Given exercise:
Copy the material below word for word, leaving out the pictures.

Provided records:
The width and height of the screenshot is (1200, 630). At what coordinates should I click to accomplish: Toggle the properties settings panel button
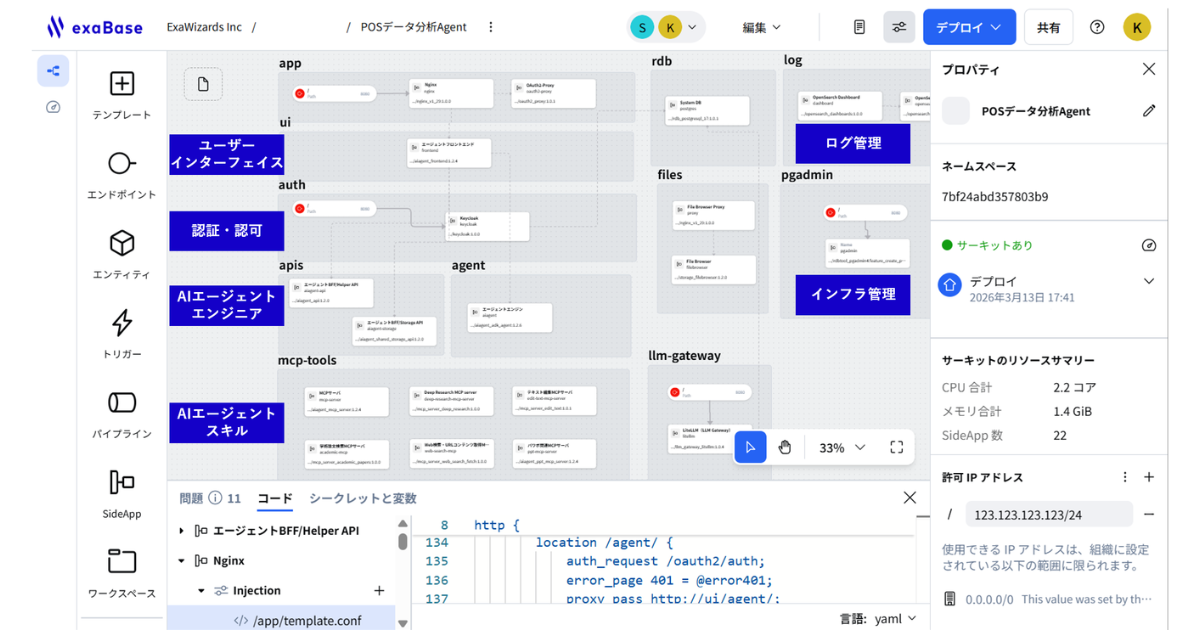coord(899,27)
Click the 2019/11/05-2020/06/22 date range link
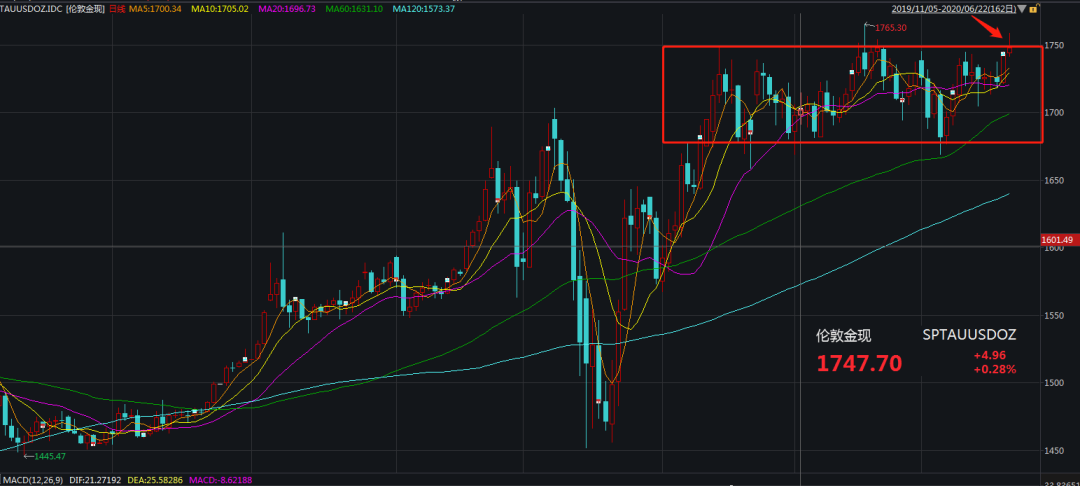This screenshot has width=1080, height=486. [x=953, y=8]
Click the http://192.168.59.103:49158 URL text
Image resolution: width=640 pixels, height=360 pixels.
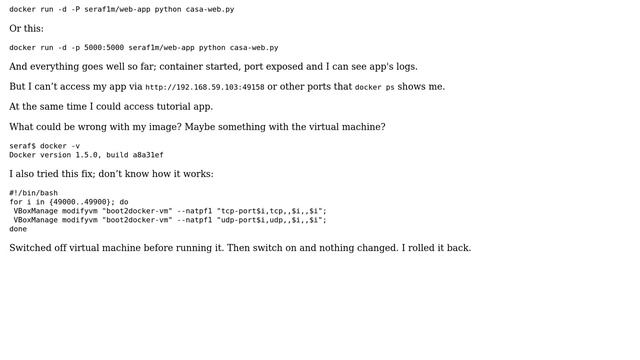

Reply to the exercise:
The width and height of the screenshot is (1200, 630). At what coordinates should I click to accomplish: Toggle the properties settings panel button
coord(899,27)
Click the 2019/11/05-2020/06/22 date range link
This screenshot has width=1080, height=486. [x=953, y=8]
Click the http://192.168.59.103:49158 URL text
Image resolution: width=640 pixels, height=360 pixels.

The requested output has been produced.